Her company has just completed a Yale University-led validation study and raised $10 million in Series A funding from CooperSurgical, TigerGlobal Management, Luxor Capital Group and the law firm Wilson Sonsini Goodrich & Rosati to bring a new, non-invasive diagnostic test to market.
Endometriosis is an often painful disorder in which tissue begins to grow outside of the uterus and into a woman’s ovaries, fallopian tubes and pelvis. The disease may affect up to one in 10 women of childbearing years and about half of all women who experience infertility, according to the U.S. Department of Health and Human Services.
However, even with clear symptoms of the disease, doctors often try to test for endometriosis as a last resort. The only way currently to test for it is through an invasive laparoscopic procedure, which comes with risks like internal bleeding, infections and hernia.
Called DotEndo the new DotLab test eliminates that risk with a simple diagnostic test. “The rationale for using our test is to test as early as possible and also to use it non-invasively,” Bowerman told TechCrunch.
The CEO was also quick to point out DotEndo is not a genetic test, as there are plenty of tests out on the market helping women discover possible genetic markers around fertility.

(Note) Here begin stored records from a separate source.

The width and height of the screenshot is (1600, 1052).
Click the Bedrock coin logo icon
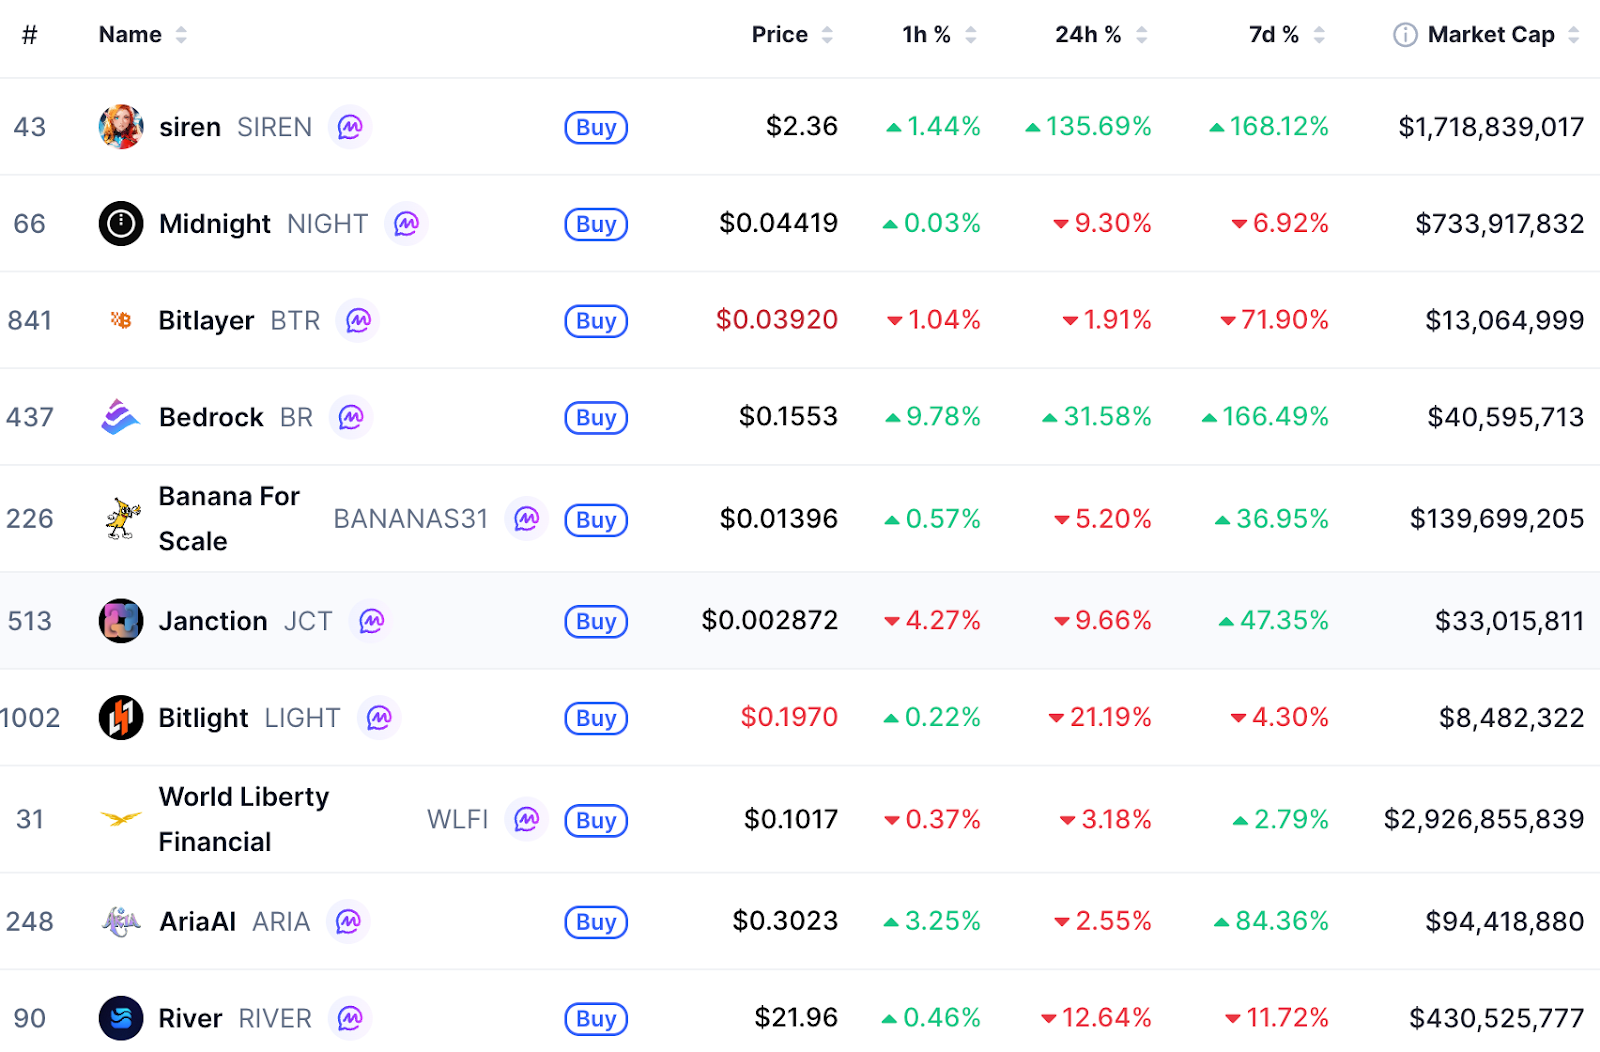pos(121,417)
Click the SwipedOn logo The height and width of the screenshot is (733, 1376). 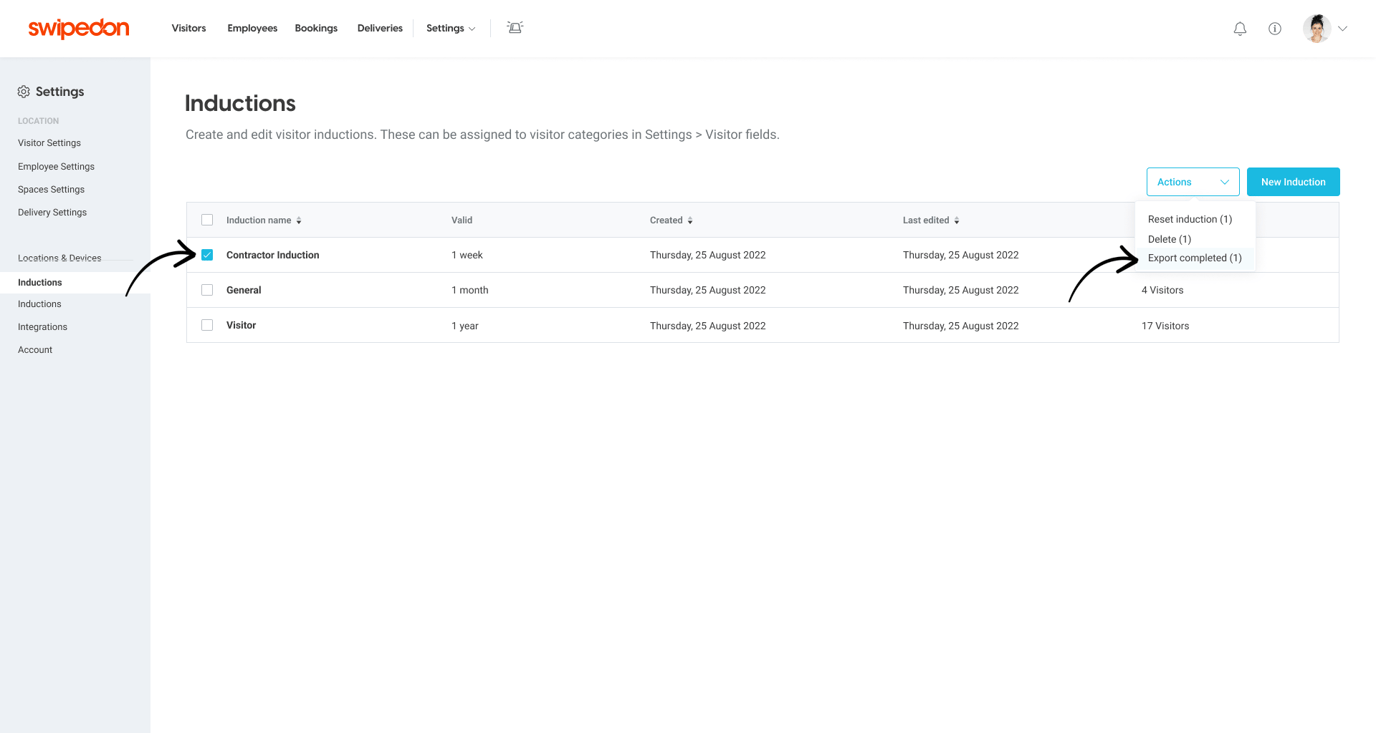pos(78,28)
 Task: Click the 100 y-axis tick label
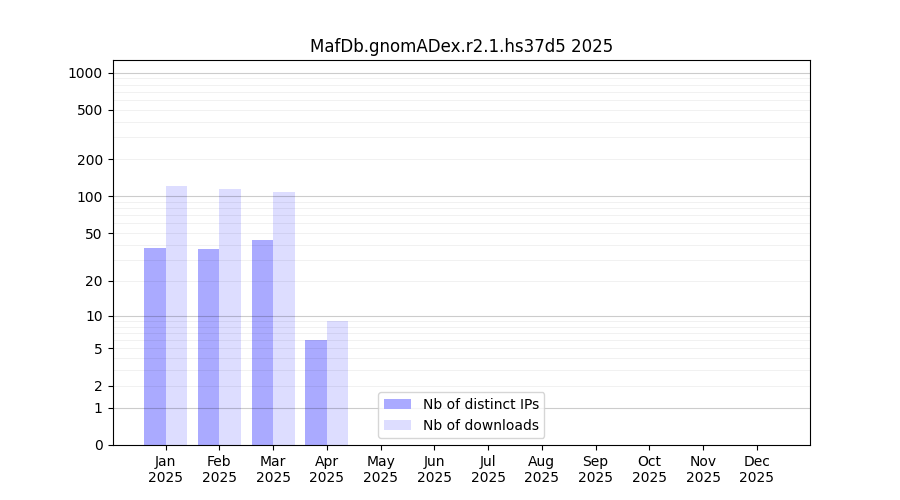pos(89,197)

Rather, it’s a physician-ordered diagnostic test you would take through a lab to find out if you have this specific disease.
“The revolutionary technology behind DotLab’s endometriosis test could improve the lives of the hundreds of millions of women affected by this debilitating disease which has been under-researched and deprioritized for too long,” Bowerman said in a statement.
While there has been some innovation in the space lately — U.S. regulators just approved a new pill to treat endometriosis pain — Bowerman is right in that we definitely still have a long way to go in diagnosing and curing the disease and that will take a lot more capital from investors in the future.
Meanwhile, the next step for DotLab will be to get its test into the hands of physicians, with the hope they recommend DotEndo right off the bat to patients exhibiting symptoms.